I made a fig melomel in summer 2011. It is quite delicious dry, and I backsweetened some also. A toasted golden color, looks like sherry to many. I froze my figs, thawed them in straining bag, then used a kitchen tool to break the fruit apart. In the future just freezing and thawing is all I will do. Oh, and I did use pectic enzyme. Will bottle this in January.
3.5# fresh, frozen figs-thawed
2.5# honey +/- (target OG 1.085-1.095)
1/2 tsp pectic enzyme powder
1/16th tsp k-meta
6" vanilla bean, split
1 Darjeeling black tea bag
5 random pieces candied ginger
2 lemon slices on the round
1 orange slice on the round
Figs were washed, destemmed and dosed with K-meta, then frozen overnight.
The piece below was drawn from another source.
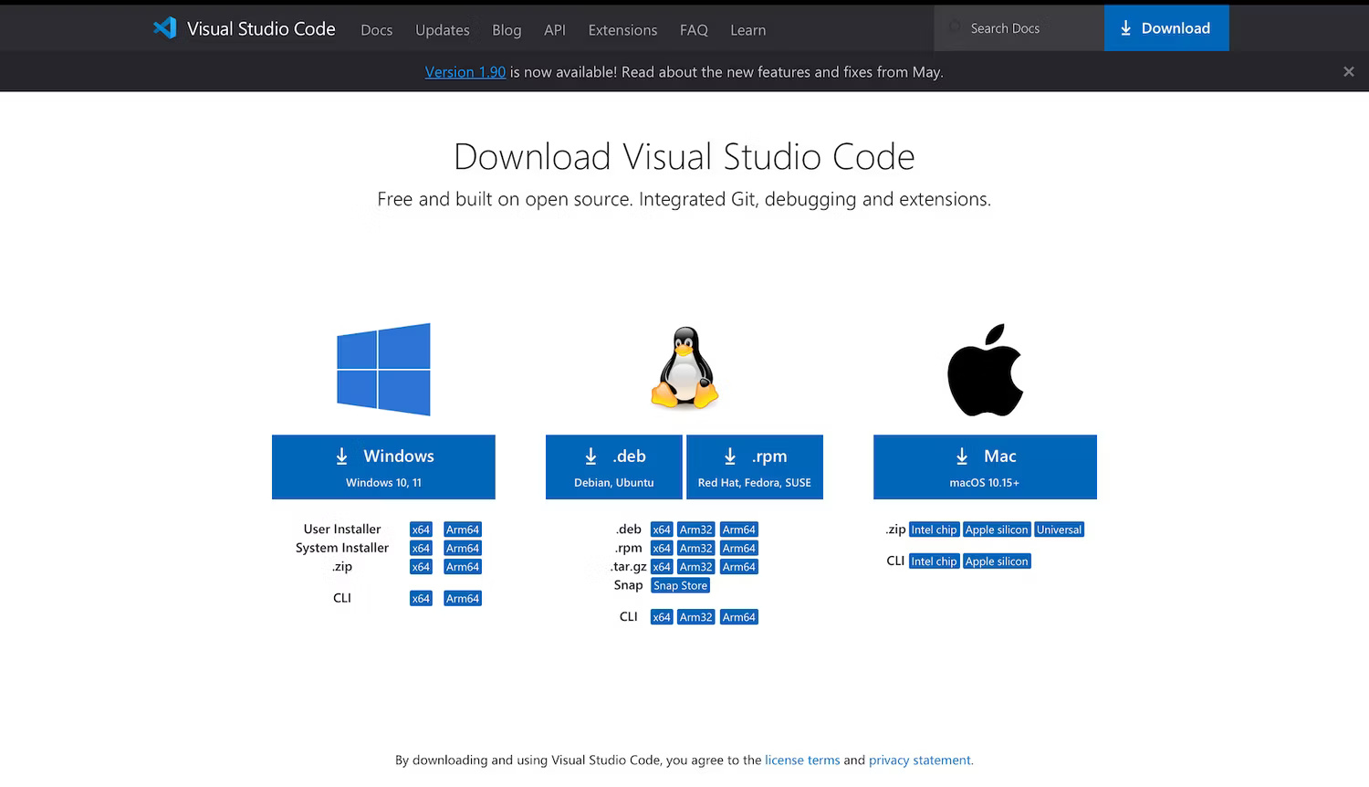
Task: Read the license terms link
Action: click(801, 760)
Poured 8 cups boiling water over tea, ginger, lemon, orange...add honey after 30 minutes, stir well, allow to steep with lid covering until room temp. Remove tea bag, cut rind off citrus and discard rind. In primary, pour tea thru straining bag, keeping citrus and ginger in bag, now add thawed figs and any thawing liquid, toss in vanilla bean, secure closure. Top up with water, add pectic enzyme and nutrient, and after at least 12 hours pitch yeast--adjusting SG if needed. Dose with additional nutrient at 1/3 sugar break, remove straining bag by day 5 or 2/3 sugar break-whichever is earliest, but put vanilla back in primary. Transfer to carboy, attach airlock when SG has decreased by 2/3. Rack in a month and repeat every 60 days til clear and no sediment drops for 60 days. Bulk age for at least six months before bottling, stabilize with k-meta or k-meta and sorbate if backsweetening. Wait 10 days after stabilizing, rack one final time if sediment present, then bottle.